→ **EXERCISE DESCRIPTION**
Answer these questions from the passage on MDA-MB-231 cell invasion.
(a) In panel (C) of Figure 1, which protein is stained green?
(b) Which two markers were used to compare the distribution of adhesions?
(c) In cells invading in CIA, about what proportion of FAs reside above the bottom 1 µm of the cells?

→ **EXCERPTED PASSAGE**

◆ ◆ ◆

Figure 1. MDA-MB-231 cells form collectively invading chains in CIA.

(A) Photos from a time-lapse video of MDA-MB-231 cells invading into Matrigel in CIA showing the formation of long invasion chains at the invading wound edge. Scale bar 50 µm. (B) Cells in a large finger-like chain at the leading edge of a CIA are shown fixed and stained with actin (red), and DNA (blue). Scale bar 20 µm. (C) Actin (red), N-WASP (green) and DAPI (blue) staining of a cell chain at the front of the invading area. White arrowheads indicate puncta of N-WASP co-localizing with filamentous actin. Scale bar 20 µm. (D) Image sequence showing an invading cell actively remodeling the matrix and generating what appear as micro-tunnels (white arrow). Scale bar 20 µm. (E) Staining of actin (red) and DNA (blue) of cell invasion chains in inverted invasion assay and visualized by confocal microscopy. Image showing collective cell invasion chains on single plane (left panel) and the side view of z-stack 3D projection (right panel). Scale bar 20 µm. See also Movies S1, S2, S3.

Cells in CIA have small focal adhesion complexes and long thin pseudopodia, unlike in 2D on glass

We compared the morphology of MDA-MB-231 cells in the CIA with and without Matrigel overlay. Without matrix, cells are well spread and form fan-like lamellipodia actin protrusions, while the cells in CIA invading under Matrigel assume an elongated shape that resembles cells in a 3D matrix (Fig. 2A–C and Movie S2 and S4). We used FA/FC markers p-paxillin and vinculin to compare the distribution of adhesions in cells migrating on 2D surfaces with cells in CIA under Matrigel. When cells were migrating on glass, small FC puncta were present in lamellipodia and larger FAs were distributed on the basal side of the cell (Fig. 2A and Movie S5). In CIA with Matrigel, phospho-paxillin and vinculin clustered primarily in small puncta near the tips of invading pseudodpods and throughout the cell body (Fig. 2A–B and Movie S6). Interestingly, these phospho-paxillin clusters co-localized with filamentous actin puncta, unlike focal adhesions in 2D. Using Z-stack confocal microscopy, we investigated the positioning of these FA/FC with respect to the glass surface or in the case of CIA, the surrounding matrix. Of cells migrating on 2D rigid surface, almost 100% of the FAs were located on the basal surface of the cell within 1 µm of the substratum as shown in (Fig. 2A and C and Movie S5). While in cells invading in CIA, about 60% of FAs reside near the glass, but a considerable proportion of them (about 40%) reside above the bottom 1 µm of the cells. Many of them localize at the cell dorsal surface and along the invading pseudopods, suggesting close contacts with the surrounding ECM (Fig. 2B and C and Movie S6).

◆ ◆ ◆

→ **DATA EXCERPTS**
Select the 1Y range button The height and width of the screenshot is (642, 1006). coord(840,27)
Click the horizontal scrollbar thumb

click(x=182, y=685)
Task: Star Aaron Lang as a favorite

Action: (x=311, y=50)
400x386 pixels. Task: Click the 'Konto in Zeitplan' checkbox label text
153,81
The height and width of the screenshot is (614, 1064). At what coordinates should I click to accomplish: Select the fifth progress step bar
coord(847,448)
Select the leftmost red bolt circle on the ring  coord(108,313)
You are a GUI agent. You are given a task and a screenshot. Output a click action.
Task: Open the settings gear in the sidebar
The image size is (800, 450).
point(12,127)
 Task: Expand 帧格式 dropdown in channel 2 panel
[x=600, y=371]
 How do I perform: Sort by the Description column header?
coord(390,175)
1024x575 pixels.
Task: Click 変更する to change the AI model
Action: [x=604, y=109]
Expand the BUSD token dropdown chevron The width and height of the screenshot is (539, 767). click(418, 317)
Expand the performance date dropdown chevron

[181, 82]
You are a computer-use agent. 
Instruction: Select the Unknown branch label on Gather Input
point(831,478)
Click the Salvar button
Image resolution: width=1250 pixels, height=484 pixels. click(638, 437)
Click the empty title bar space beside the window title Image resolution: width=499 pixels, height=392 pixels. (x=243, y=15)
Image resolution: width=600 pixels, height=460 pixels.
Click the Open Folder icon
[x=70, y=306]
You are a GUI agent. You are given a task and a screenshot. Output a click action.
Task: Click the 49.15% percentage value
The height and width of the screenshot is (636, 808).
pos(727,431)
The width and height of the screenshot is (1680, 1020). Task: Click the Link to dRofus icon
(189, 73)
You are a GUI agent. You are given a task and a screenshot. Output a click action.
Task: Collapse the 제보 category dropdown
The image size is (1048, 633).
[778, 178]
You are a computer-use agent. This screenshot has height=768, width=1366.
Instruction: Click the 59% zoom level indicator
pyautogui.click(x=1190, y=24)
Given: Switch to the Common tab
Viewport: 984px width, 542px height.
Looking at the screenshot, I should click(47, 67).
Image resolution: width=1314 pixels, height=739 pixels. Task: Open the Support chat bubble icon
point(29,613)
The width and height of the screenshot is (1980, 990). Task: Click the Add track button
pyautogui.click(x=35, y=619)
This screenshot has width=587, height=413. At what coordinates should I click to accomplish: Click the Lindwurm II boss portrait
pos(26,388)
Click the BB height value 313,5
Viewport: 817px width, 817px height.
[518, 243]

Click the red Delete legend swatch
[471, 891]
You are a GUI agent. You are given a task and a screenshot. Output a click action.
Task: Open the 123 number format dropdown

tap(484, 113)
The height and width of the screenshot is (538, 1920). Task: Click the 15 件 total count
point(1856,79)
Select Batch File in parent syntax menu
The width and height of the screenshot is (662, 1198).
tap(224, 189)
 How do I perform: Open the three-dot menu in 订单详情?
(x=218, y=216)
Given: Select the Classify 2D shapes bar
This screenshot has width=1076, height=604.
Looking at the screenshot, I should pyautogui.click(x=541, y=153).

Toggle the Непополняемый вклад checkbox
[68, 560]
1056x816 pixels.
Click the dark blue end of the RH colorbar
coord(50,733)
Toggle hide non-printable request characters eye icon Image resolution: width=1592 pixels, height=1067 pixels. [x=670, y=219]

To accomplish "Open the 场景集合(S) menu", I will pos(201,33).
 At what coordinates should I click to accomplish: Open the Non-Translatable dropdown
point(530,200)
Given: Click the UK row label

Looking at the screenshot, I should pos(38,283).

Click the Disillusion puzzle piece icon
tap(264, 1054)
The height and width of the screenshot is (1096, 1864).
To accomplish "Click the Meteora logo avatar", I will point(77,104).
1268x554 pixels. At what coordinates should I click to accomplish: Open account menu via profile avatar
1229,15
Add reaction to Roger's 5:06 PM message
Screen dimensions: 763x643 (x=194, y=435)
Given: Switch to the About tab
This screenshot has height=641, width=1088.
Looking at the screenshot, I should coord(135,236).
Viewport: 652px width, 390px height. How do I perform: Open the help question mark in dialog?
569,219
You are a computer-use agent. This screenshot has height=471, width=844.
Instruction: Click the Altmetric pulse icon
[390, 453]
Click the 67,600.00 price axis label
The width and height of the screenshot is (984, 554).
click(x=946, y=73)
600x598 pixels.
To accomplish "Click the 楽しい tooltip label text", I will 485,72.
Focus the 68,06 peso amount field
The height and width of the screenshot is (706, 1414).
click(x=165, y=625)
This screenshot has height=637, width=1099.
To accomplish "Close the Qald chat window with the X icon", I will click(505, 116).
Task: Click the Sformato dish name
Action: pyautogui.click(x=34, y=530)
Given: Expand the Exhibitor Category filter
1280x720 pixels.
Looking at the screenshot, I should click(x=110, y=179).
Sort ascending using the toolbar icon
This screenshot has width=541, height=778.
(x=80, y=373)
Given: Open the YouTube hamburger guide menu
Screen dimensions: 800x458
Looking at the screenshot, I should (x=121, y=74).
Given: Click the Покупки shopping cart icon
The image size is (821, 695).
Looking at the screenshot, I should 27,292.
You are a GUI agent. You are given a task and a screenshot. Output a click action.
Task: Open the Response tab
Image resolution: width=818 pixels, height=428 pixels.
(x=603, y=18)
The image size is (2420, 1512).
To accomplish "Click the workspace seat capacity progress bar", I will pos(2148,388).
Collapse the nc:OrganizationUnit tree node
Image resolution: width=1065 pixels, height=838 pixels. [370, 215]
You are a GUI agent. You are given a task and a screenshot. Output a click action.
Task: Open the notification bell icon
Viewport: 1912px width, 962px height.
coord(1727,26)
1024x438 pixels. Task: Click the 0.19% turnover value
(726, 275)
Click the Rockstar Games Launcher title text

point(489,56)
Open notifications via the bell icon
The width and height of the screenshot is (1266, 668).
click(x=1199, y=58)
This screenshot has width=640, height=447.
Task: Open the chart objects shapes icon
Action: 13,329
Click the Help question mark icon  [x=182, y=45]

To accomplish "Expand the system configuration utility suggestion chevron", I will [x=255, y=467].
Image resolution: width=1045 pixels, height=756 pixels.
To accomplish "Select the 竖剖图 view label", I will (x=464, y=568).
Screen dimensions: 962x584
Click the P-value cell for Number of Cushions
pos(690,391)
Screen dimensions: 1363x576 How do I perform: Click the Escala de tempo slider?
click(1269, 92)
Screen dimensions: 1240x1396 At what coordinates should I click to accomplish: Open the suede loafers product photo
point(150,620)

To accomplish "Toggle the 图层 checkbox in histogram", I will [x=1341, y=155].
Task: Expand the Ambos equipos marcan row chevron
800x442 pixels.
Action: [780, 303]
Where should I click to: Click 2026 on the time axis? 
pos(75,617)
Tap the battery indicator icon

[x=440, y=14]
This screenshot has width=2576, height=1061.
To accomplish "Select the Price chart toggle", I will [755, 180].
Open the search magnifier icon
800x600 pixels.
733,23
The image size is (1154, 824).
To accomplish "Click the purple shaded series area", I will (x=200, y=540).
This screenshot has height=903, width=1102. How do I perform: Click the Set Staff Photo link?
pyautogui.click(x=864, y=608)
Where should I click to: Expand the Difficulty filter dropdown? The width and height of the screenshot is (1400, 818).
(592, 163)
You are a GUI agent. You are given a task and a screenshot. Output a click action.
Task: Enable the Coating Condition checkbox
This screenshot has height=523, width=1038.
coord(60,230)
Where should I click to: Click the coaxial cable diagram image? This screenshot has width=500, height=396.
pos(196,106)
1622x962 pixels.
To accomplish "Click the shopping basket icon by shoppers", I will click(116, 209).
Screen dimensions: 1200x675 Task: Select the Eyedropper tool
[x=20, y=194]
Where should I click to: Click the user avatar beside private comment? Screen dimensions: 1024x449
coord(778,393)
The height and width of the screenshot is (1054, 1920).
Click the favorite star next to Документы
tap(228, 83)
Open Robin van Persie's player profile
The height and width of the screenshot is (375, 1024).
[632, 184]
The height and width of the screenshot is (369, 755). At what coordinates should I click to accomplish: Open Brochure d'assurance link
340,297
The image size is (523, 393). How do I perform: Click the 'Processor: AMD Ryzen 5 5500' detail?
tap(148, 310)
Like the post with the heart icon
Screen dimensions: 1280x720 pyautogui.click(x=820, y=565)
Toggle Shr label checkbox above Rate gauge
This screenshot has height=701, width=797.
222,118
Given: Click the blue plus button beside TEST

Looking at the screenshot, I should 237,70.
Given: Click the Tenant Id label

◆ ◆ ◆

→ **WRITTEN RESPONSE**
(a) N-WASP
(b) p-paxillin and vinculin
(c) About 40%